Background: A prototype of the Sidewinder, the AIM-9A, was first fired successfully in September 1953. The initial production version, designated AIM-9B, entered operational use in 1956 and has been improved upon steadily since. The L model was the first Sidewinder with the ability to attack from all angles, including head-on. The AIM-9M, currently the only one operational, has the all-aspect capability of the L model while providing all-around higher performance. The M model has improved defense against infrared countermeasures, enhanced background discrimination capability, and a reduced-smoke rocket motor. These modifications increase its ability to locate and lock on a target and decrease the missile's chances for detection. Deliveries began in 1983. The AIM-9M-7 was a specific modification to AIM-9M in response to threats expected in the Persian Gulf war zone. The AIM-9M and AIM-9X are future variants presently under development.

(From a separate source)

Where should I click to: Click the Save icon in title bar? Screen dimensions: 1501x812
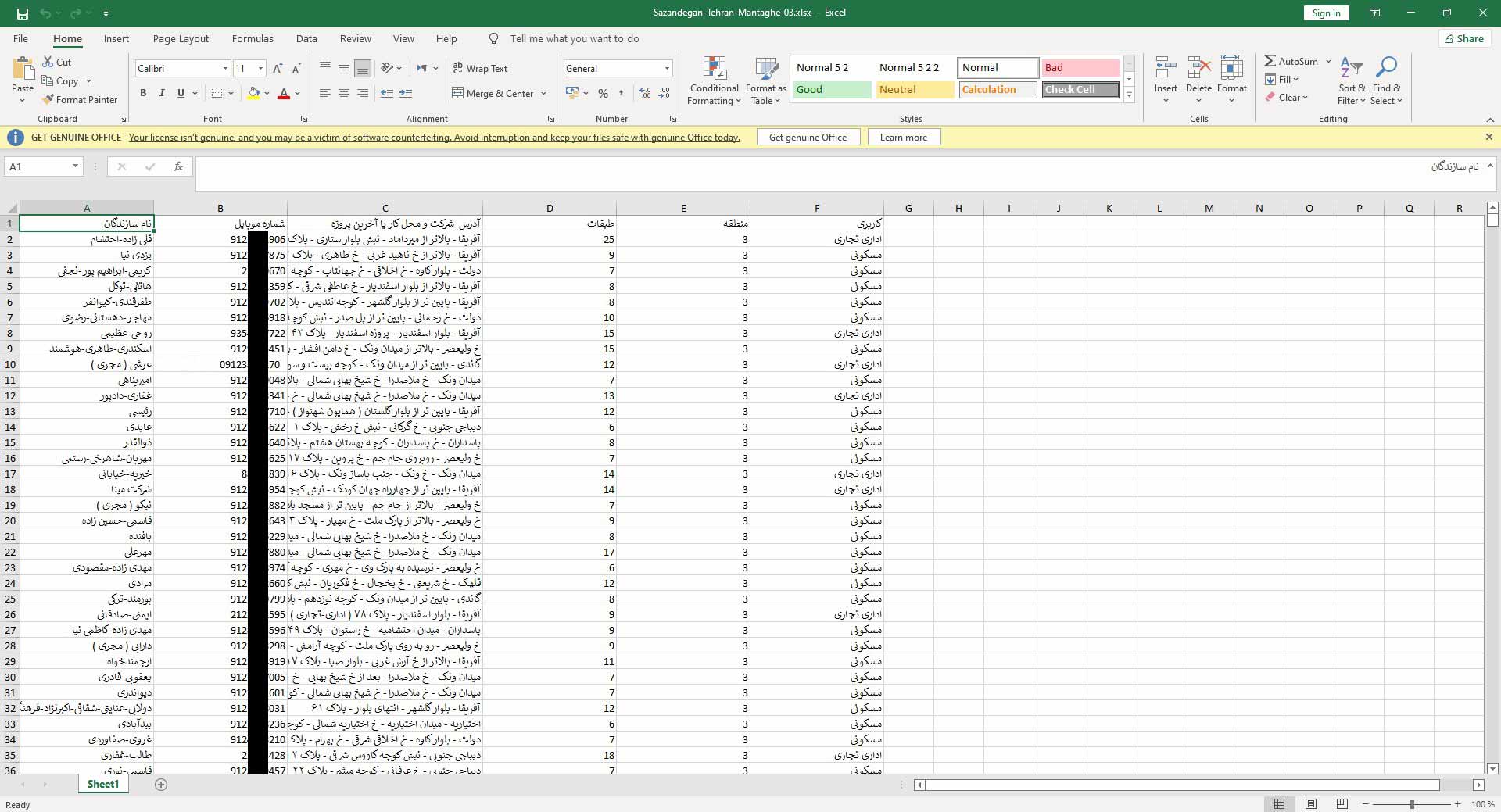[22, 13]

The Sidewinder is the most widely used air-to-air missile in the West, with more than 110,000 missiles produced for 27 nations excluding the United States. The AIM-9 is one of the oldest, least expensive and most successful missiles in the entire U.S. weapons inventory.

General Charateristics:
Primary Function: Air-to-air missile
Contractor: Raytheon Co.; Ford Aerospace and Communications Corp.; Loral
Power Plant: Thiokol Hercules and Bermite MK 36 Mod 11; single-stage, solid-propellant rocket motor
Length: 9 feet 6 inches (2.89 meters)
Diameter: 5 inches (.13 meters)
Fin Span: 2 feet 1 inch (0.63 meters)
Speed: Supersonic
Warhead: Blast fragmentation (conventional) weighing 20.8 pounds (9.36 kg)
Launch Weight: 190 pounds (85.5 kg)
Range: 10+ miles (8.7 nautical , 16 km)
Guidance System: Solid-state infrared homing system
Unit Cost: $41,300
Date Deployed: 1956

M - 61A1 Vulcan
Type: Gatling cannon
Range: 1 mile
Ordnance: 20mm shell
Weight: 255 lb
Mount: Internal
Muzzle Velocity: 3,400 feet/second
Fire Rate: 6,600 rounds/minute
Max. Rounds: 515


The M61 Gatling Cannon has been the standart internal aircraft gun of the United States Air Force for 30+ years. It is capable in both dogfighting and strafing roles. While current Air Force doctrine stresses the development and use of BVR missiles such as the AMRAAM, the gun is the only weapon effective at very close ranges. In fact, during the Vietnam War, guns accounted for one-third of the air combat kills, despite being installed on only a small percentage of the American fighter contingent.